Après 20 ans d’Allemagne réunifiée 9 novembre
On fête aujourd’hui les 20 ans de la chute du mur de Berlin, le 9 novembre 1989. J’en conserve un petit fragment de béton, qui tient dans la main, peint de toutes les couleurs, vestige des tags qui le recouvraient côté ouest ; c’est Philippe Douste-Blazy, alors Député européen, qui me l’avait ramené d’un séjour qu’il avait fait là-bas, peu après la fin du mur. Cette commémoration est aussi et surtout l’anniversaire de la réunification allemande, et on réalise mal, aujourd’hui l’ampleur que cet évènement national avait revêtu à l’époque, au-delà de l’effondrement du communisme en Europe de l’Est et du triomphe de l’idéal de la liberté.

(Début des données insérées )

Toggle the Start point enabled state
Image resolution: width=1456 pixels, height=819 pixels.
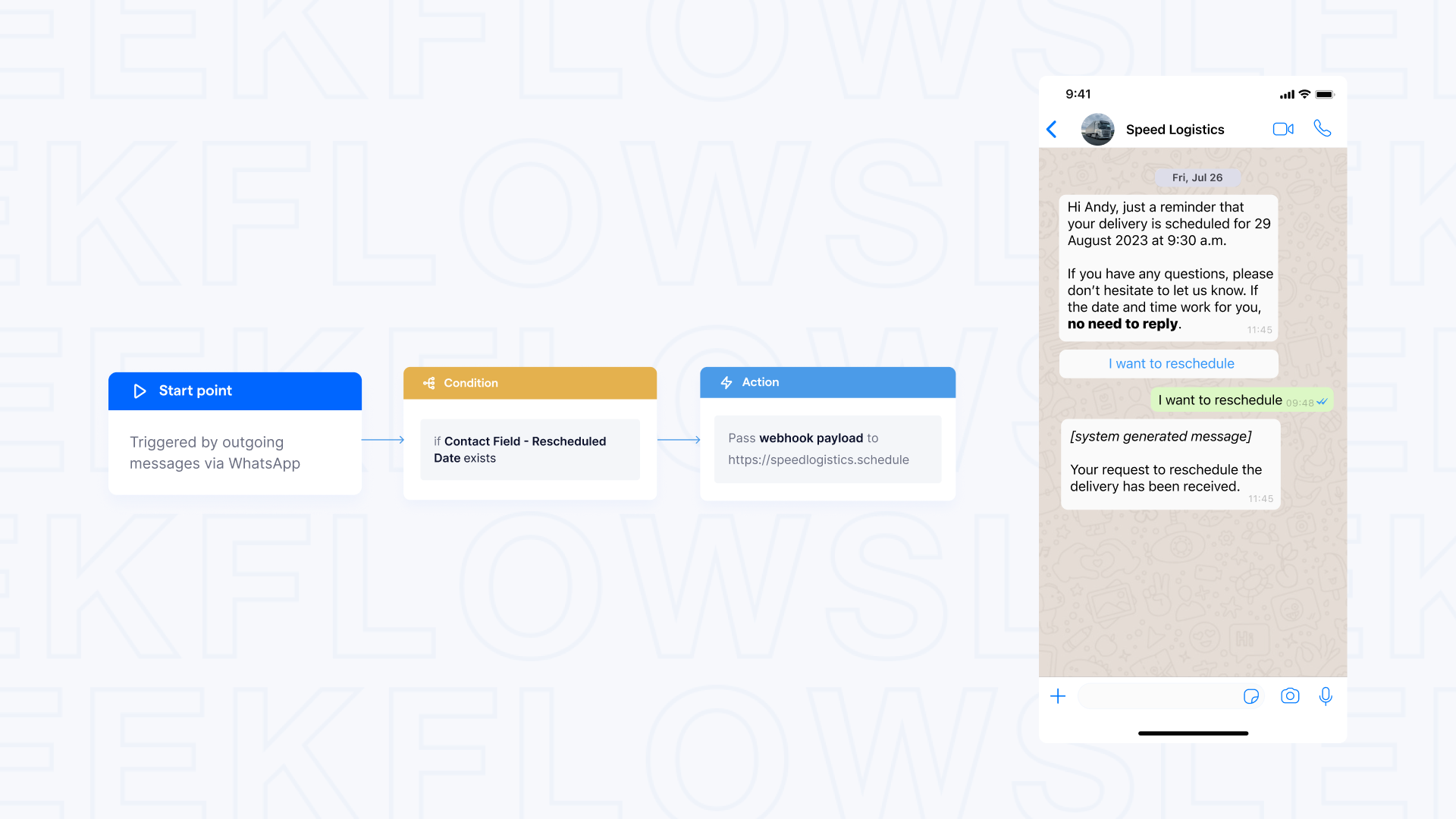pyautogui.click(x=140, y=390)
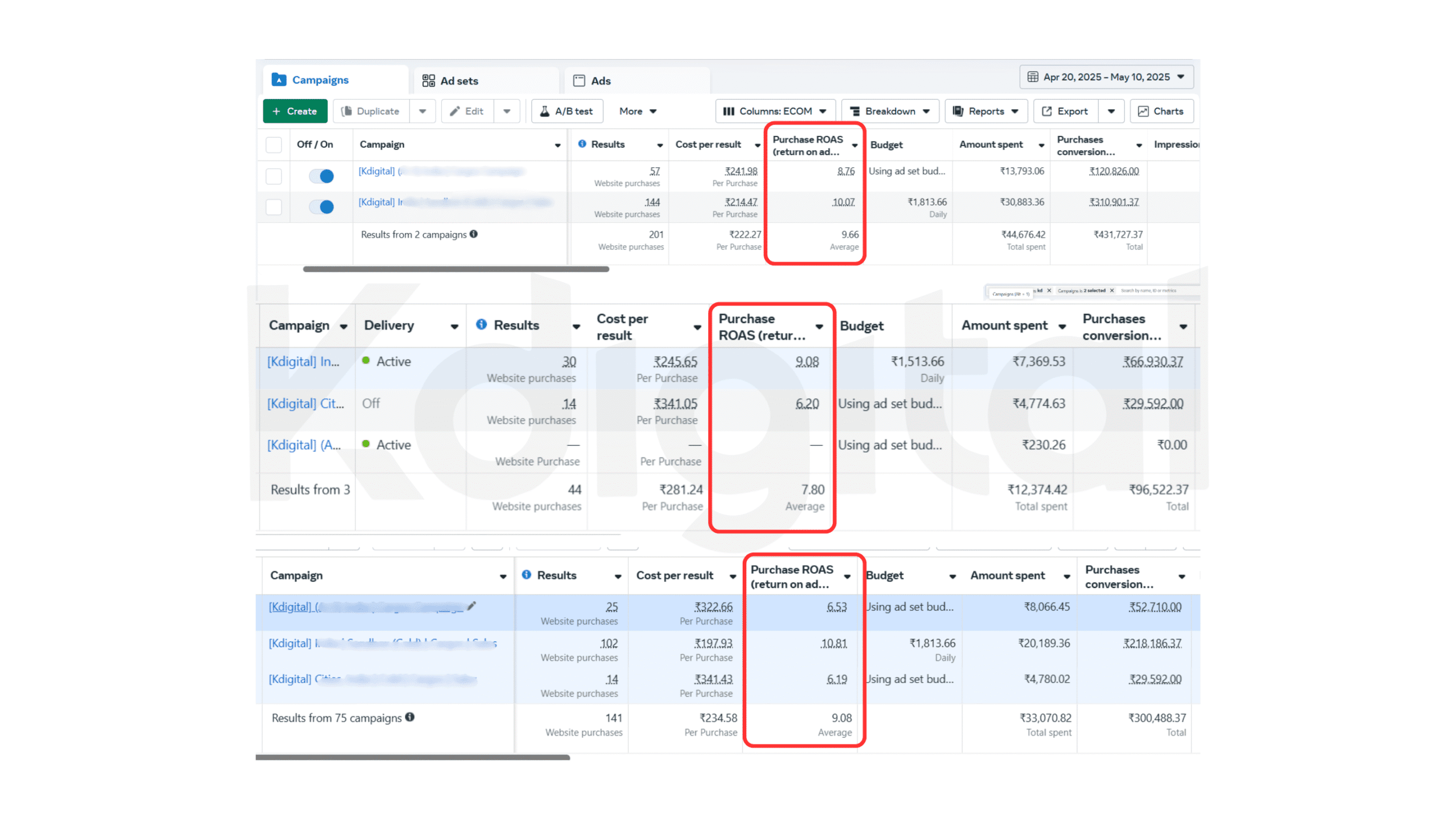Expand the Columns: ECOM dropdown
1456x819 pixels.
(775, 111)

Homme d’Etat plus romanesque que doté du sens de l’Histoire, l’éminemment cultivé François Mitterrand, alors Président de la République, ne l’avait pas vu venir, et, au fond, craignait la reconstitution de la « Grande Allemagne » au cœur du Vieux-Continent. Il exprimait là le sentiment diffus de toute une génération qui avait vécu la Seconde Guerre mondiale, après avoir été élevé dans le souvenir douloureux de 1870 et de la guerre de 14-18. Pourtant, sa conviction européenne était tout à la fois forte, sincère et ancienne, trempée dans l’amitié franco-allemande qui s’était épanouie depuis un demi-siècle, et vécue au quotidien, à travers sa relation privilégiée et personnelle avec le chancelier chrétien-démocrate Helmut Kohl.